Selected passage:
2026-04-29 23:22:36 -05:00 · 2026-04-29 23:22:36 -05:00 · 3dd7d9fe30
commit 3dd7d9fe30
parent 8278eb9a87
5 changed files with 715 additions and 0 deletions
--- a/.gitignore
+++ b/.gitignore
@ -39,10 +39,14 @@ vendor/
 # Use /reports/* + un-ignore so git can traverse into reports/.
 /reports/*
 !/reports/scrum/
+!/reports/reality-tests/
 # Inside the audit directory, the per-run _evidence/ dump (smoke logs,
 # command output) IS runtime — track the dir, ignore its contents.
 /reports/scrum/_evidence/*
 !/reports/scrum/_evidence/.gitkeep
+# Reality-test JSON evidence is runtime — track the dir + MD reports
+# (committed deliberately as outcome record), ignore per-run JSON.
+/reports/reality-tests/*.json

 # Proof harness runtime output — same pattern as reports/scrum/_evidence.
 # Track the directory but ignore per-run subdirs.
--- a/reports/reality-tests/README.md
+++ b/reports/reality-tests/README.md
@ -0,0 +1,69 @@
+# reports/reality-tests — does the 5-loop substrate actually work?

Records provided:

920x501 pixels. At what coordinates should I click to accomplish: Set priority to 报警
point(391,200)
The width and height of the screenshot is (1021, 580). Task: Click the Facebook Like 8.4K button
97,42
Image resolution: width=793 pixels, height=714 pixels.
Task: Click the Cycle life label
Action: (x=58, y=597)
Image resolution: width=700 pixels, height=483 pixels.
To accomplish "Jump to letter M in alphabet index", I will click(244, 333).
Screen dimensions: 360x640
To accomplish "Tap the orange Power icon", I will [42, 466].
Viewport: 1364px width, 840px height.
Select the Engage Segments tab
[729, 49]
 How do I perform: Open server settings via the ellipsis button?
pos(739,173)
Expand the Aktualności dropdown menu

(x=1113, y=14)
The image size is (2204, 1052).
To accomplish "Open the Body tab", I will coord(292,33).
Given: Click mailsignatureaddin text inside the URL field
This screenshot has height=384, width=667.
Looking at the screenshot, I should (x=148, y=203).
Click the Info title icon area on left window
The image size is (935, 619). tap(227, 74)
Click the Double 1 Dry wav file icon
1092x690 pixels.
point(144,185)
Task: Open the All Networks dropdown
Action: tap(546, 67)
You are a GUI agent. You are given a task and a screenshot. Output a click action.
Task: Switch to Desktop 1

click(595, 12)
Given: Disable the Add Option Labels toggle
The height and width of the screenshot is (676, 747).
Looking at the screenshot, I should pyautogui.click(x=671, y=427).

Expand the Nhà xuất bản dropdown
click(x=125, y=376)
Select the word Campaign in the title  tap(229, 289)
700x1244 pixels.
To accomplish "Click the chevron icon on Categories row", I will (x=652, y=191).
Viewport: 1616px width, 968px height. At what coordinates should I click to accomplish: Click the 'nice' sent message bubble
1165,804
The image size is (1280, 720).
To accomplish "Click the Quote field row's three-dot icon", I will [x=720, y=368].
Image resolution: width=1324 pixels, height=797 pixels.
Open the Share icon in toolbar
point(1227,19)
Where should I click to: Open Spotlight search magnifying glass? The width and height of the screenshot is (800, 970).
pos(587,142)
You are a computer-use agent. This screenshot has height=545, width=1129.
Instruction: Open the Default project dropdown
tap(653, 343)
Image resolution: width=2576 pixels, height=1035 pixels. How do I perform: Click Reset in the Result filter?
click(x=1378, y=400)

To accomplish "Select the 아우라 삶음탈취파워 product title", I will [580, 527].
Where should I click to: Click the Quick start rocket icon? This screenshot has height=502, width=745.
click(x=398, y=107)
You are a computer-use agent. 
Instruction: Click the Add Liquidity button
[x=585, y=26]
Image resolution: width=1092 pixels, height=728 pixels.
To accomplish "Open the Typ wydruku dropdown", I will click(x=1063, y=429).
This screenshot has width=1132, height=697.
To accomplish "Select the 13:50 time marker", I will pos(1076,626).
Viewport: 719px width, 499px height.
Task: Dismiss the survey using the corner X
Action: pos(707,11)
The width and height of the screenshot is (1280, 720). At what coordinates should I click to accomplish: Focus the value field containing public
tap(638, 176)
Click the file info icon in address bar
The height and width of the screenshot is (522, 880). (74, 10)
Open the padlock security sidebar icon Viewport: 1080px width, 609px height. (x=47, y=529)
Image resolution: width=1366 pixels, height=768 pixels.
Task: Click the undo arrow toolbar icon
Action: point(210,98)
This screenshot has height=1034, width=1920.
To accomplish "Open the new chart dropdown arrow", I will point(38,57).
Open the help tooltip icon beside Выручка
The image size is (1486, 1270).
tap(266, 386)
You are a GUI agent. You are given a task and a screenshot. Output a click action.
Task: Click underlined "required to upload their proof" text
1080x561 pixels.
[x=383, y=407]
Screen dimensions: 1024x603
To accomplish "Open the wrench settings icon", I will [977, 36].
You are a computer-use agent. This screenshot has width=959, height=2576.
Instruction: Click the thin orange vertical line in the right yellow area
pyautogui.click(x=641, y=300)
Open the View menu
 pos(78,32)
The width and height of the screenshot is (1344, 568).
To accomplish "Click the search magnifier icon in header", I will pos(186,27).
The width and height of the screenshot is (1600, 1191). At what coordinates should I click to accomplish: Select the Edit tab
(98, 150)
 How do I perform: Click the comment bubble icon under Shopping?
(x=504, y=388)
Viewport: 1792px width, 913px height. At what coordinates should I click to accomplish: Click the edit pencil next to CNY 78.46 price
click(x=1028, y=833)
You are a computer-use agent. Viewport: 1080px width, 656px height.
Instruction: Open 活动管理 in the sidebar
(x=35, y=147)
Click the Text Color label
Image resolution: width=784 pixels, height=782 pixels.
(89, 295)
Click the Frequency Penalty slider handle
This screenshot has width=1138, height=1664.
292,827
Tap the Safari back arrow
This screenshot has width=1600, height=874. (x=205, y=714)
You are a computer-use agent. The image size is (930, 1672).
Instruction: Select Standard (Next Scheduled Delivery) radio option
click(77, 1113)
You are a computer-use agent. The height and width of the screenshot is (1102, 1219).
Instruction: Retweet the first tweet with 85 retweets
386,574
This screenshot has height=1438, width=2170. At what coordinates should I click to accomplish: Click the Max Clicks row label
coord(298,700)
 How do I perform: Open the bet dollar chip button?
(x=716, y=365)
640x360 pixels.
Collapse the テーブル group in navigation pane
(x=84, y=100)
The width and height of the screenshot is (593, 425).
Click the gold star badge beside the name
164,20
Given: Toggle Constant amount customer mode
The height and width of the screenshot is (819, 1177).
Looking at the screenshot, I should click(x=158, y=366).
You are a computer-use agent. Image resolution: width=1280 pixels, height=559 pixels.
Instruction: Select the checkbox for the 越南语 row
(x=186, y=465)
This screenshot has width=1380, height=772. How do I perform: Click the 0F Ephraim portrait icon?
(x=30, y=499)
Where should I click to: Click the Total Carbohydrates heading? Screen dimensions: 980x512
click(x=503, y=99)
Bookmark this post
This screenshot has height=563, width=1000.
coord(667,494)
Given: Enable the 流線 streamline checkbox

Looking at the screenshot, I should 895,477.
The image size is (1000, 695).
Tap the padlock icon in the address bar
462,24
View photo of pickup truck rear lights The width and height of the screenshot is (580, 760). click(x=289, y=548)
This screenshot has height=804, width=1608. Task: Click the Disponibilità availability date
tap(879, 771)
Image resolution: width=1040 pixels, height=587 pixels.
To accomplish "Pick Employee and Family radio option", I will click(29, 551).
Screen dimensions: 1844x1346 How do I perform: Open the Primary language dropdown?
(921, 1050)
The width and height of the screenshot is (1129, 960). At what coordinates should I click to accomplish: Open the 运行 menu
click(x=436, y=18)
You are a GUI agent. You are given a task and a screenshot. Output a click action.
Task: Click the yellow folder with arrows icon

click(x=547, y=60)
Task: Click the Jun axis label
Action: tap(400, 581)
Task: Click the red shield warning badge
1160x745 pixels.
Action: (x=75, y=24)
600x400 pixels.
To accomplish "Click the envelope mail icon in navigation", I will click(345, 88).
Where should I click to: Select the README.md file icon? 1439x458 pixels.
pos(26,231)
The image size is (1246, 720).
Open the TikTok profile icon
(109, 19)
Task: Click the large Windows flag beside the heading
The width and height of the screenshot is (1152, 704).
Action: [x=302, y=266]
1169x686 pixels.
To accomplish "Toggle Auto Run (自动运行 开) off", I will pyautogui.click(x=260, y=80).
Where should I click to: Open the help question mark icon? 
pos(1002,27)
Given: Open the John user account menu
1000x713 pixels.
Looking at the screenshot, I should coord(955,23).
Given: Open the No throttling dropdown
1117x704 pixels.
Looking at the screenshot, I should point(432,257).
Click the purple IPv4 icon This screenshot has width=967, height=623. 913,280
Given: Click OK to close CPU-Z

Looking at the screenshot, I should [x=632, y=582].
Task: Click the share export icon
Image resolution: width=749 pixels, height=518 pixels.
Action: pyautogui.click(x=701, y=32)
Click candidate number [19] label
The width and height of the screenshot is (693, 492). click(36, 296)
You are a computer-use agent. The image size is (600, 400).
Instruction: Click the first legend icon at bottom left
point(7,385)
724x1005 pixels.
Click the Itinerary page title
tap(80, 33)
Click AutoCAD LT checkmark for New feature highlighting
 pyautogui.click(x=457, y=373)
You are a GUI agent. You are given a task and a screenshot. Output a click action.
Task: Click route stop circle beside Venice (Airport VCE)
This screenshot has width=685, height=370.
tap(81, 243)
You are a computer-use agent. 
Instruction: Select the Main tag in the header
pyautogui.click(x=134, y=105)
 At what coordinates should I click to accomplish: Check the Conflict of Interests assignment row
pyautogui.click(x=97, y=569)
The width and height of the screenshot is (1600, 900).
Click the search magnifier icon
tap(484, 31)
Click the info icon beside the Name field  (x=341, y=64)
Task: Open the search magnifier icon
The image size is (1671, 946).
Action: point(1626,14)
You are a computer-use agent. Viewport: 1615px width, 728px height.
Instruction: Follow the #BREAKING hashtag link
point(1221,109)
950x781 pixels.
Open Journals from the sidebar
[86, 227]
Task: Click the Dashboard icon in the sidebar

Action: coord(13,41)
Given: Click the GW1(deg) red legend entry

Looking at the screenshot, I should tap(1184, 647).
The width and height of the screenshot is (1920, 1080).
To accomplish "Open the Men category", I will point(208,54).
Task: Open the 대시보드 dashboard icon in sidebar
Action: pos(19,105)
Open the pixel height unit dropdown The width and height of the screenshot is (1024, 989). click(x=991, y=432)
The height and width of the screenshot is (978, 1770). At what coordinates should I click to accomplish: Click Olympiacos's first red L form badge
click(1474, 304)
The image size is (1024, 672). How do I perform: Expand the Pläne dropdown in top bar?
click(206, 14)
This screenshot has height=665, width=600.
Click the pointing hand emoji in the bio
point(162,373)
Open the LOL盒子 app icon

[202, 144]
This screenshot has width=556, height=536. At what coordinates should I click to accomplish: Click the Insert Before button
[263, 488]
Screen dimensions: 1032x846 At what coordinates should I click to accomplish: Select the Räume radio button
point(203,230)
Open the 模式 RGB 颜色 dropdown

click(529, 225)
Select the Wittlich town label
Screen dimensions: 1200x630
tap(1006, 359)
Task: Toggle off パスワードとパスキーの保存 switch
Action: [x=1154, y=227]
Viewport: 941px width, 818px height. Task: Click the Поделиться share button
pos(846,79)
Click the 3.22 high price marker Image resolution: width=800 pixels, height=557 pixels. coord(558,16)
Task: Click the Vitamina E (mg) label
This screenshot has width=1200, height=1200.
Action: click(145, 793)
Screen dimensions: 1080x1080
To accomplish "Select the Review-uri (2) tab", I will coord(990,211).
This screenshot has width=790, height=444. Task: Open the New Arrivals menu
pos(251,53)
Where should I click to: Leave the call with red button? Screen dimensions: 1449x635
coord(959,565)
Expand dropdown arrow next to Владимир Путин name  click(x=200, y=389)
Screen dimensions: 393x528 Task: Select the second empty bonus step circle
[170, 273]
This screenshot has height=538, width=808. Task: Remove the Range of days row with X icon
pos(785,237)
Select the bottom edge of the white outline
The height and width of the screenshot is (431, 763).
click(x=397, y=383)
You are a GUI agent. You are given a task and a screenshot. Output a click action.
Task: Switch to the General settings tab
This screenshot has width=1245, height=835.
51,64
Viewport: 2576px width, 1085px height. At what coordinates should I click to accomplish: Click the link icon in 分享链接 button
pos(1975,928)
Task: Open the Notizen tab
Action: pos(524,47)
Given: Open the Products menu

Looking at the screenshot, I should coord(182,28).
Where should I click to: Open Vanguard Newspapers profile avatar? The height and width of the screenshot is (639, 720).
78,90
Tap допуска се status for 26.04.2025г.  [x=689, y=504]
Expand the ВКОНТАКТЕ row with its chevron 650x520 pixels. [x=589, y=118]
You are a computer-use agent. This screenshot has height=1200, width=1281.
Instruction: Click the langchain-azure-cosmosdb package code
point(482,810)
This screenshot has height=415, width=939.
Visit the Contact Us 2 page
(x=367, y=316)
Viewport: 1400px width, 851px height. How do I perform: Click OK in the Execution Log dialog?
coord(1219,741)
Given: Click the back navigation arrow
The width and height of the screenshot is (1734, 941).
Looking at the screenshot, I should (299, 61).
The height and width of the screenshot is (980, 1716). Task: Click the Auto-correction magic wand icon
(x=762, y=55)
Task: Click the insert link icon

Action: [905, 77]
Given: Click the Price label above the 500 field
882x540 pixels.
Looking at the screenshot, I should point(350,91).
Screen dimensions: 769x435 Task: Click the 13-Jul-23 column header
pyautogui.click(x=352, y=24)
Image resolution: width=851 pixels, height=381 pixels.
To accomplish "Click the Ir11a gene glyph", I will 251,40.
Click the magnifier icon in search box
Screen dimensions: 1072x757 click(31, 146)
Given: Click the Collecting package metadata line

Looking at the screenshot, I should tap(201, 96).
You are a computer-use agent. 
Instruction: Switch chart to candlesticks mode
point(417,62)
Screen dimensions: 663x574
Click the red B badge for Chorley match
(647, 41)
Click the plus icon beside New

Activity: Print the part of the commit diff between "2026-04-29 23:22:36 -05:00 · 2026-04-29" and "ignore its contents.", inclusive. The rows are unrelated to the commit diff and are separate material.

Expected answer:
2026-04-29 23:22:36 -05:00 · 2026-04-29 23:22:36 -05:00 · 3dd7d9fe30
commit 3dd7d9fe30
parent 8278eb9a87
5 changed files with 715 additions and 0 deletions
--- a/.gitignore
+++ b/.gitignore
@ -39,10 +39,14 @@ vendor/
 # Use /reports/* + un-ignore so git can traverse into reports/.
 /reports/*
 !/reports/scrum/
+!/reports/reality-tests/
 # Inside the audit directory, the per-run _evidence/ dump (smoke logs,
 # command output) IS runtime — track the dir, ignore its contents.